Restate the entries below verbatim.

::::::::

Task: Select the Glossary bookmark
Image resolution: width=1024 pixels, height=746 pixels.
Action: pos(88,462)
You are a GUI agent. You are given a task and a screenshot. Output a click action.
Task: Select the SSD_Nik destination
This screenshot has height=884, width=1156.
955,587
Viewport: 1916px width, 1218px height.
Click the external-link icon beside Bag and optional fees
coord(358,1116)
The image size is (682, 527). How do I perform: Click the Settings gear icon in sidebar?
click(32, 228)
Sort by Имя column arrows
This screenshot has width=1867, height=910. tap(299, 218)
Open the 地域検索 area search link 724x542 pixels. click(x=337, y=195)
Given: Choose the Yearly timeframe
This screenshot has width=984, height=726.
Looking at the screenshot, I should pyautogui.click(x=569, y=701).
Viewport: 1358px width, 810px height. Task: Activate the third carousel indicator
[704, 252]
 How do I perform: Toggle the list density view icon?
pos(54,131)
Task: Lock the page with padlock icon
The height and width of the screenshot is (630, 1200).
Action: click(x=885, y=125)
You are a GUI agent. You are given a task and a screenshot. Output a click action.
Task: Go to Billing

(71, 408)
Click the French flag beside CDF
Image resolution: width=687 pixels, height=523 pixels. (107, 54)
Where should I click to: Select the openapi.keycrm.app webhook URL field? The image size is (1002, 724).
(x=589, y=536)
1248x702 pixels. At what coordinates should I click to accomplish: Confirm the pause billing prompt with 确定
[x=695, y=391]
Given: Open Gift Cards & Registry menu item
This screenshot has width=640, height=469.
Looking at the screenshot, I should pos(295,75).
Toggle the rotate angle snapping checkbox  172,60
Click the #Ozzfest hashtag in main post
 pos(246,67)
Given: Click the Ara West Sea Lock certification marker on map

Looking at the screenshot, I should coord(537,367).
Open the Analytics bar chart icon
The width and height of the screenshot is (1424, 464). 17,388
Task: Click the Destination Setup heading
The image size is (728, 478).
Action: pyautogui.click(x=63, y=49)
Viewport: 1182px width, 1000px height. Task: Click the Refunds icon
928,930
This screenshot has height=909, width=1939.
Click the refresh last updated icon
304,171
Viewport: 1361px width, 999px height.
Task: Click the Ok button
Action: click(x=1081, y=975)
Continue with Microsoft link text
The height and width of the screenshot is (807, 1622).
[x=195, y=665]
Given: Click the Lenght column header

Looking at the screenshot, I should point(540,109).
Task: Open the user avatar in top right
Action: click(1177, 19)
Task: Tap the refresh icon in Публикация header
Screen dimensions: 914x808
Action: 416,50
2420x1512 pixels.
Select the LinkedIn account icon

::::::::

ANSWER SECTION
Task: Select the Glossary bookmark
Image resolution: width=1024 pixels, height=746 pixels.
Action: pos(88,462)
You are a GUI agent. You are given a task and a screenshot. Output a click action.
Task: Select the SSD_Nik destination
This screenshot has height=884, width=1156.
955,587
Viewport: 1916px width, 1218px height.
Click the external-link icon beside Bag and optional fees
coord(358,1116)
The image size is (682, 527). How do I perform: Click the Settings gear icon in sidebar?
click(32, 228)
Sort by Имя column arrows
This screenshot has width=1867, height=910. tap(299, 218)
Open the 地域検索 area search link 724x542 pixels. click(x=337, y=195)
Given: Choose the Yearly timeframe
This screenshot has width=984, height=726.
Looking at the screenshot, I should pyautogui.click(x=569, y=701).
Viewport: 1358px width, 810px height. Task: Activate the third carousel indicator
[704, 252]
 How do I perform: Toggle the list density view icon?
pos(54,131)
Task: Lock the page with padlock icon
The height and width of the screenshot is (630, 1200).
Action: click(x=885, y=125)
You are a GUI agent. You are given a task and a screenshot. Output a click action.
Task: Go to Billing

(71, 408)
Click the French flag beside CDF
Image resolution: width=687 pixels, height=523 pixels. (107, 54)
Where should I click to: Select the openapi.keycrm.app webhook URL field? The image size is (1002, 724).
(x=589, y=536)
1248x702 pixels. At what coordinates should I click to accomplish: Confirm the pause billing prompt with 确定
[x=695, y=391]
Given: Open Gift Cards & Registry menu item
This screenshot has width=640, height=469.
Looking at the screenshot, I should pos(295,75).
Toggle the rotate angle snapping checkbox  172,60
Click the #Ozzfest hashtag in main post
 pos(246,67)
Given: Click the Ara West Sea Lock certification marker on map

Looking at the screenshot, I should coord(537,367).
Open the Analytics bar chart icon
The width and height of the screenshot is (1424, 464). 17,388
Task: Click the Destination Setup heading
The image size is (728, 478).
Action: pyautogui.click(x=63, y=49)
Viewport: 1182px width, 1000px height. Task: Click the Refunds icon
928,930
This screenshot has height=909, width=1939.
Click the refresh last updated icon
304,171
Viewport: 1361px width, 999px height.
Task: Click the Ok button
Action: click(x=1081, y=975)
Continue with Microsoft link text
The height and width of the screenshot is (807, 1622).
[x=195, y=665]
Given: Click the Lenght column header

Looking at the screenshot, I should point(540,109).
Task: Open the user avatar in top right
Action: click(1177, 19)
Task: Tap the refresh icon in Публикация header
Screen dimensions: 914x808
Action: 416,50
2420x1512 pixels.
Select the LinkedIn account icon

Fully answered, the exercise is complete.